+++ EXERCISE INPUT

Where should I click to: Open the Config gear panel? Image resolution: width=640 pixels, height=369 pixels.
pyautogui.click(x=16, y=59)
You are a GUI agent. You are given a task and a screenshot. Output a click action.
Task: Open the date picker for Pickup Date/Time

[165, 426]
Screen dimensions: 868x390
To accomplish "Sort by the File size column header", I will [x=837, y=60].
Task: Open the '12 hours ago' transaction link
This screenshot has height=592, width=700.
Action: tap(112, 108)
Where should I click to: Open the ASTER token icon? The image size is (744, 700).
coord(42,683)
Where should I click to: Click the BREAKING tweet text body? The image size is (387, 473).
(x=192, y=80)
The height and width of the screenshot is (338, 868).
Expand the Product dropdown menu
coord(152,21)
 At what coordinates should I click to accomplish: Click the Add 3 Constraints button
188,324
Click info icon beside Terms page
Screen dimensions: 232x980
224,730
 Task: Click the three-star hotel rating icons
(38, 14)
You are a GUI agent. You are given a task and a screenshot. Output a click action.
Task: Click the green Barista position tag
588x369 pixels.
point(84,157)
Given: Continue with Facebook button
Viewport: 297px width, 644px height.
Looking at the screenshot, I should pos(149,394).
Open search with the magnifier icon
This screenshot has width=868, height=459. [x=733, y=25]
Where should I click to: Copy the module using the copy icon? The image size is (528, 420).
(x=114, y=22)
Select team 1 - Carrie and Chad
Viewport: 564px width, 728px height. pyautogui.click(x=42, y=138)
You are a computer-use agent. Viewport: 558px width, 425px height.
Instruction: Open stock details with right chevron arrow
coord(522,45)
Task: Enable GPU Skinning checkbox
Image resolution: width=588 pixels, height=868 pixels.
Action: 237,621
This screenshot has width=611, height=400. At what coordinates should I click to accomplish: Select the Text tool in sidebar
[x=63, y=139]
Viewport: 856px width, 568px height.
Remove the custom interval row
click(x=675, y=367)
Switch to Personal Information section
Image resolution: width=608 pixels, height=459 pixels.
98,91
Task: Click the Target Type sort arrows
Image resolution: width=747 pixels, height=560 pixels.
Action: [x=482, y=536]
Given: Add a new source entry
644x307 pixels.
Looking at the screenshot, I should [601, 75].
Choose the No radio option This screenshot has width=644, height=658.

++++++

WHAT YOU NEED TO DO » Only the lines from the one with "Where should I click to: Copy" to the end of the listing are wanted. Print them exactly, keeping both ends.

REPLY TO THE TASK »
Where should I click to: Copy the module using the copy icon? The image size is (528, 420).
(x=114, y=22)
Select team 1 - Carrie and Chad
Viewport: 564px width, 728px height. pyautogui.click(x=42, y=138)
You are a computer-use agent. Viewport: 558px width, 425px height.
Instruction: Open stock details with right chevron arrow
coord(522,45)
Task: Enable GPU Skinning checkbox
Image resolution: width=588 pixels, height=868 pixels.
Action: 237,621
This screenshot has width=611, height=400. At what coordinates should I click to accomplish: Select the Text tool in sidebar
[x=63, y=139]
Viewport: 856px width, 568px height.
Remove the custom interval row
click(x=675, y=367)
Switch to Personal Information section
Image resolution: width=608 pixels, height=459 pixels.
98,91
Task: Click the Target Type sort arrows
Image resolution: width=747 pixels, height=560 pixels.
Action: [x=482, y=536]
Given: Add a new source entry
644x307 pixels.
Looking at the screenshot, I should [601, 75].
Choose the No radio option This screenshot has width=644, height=658.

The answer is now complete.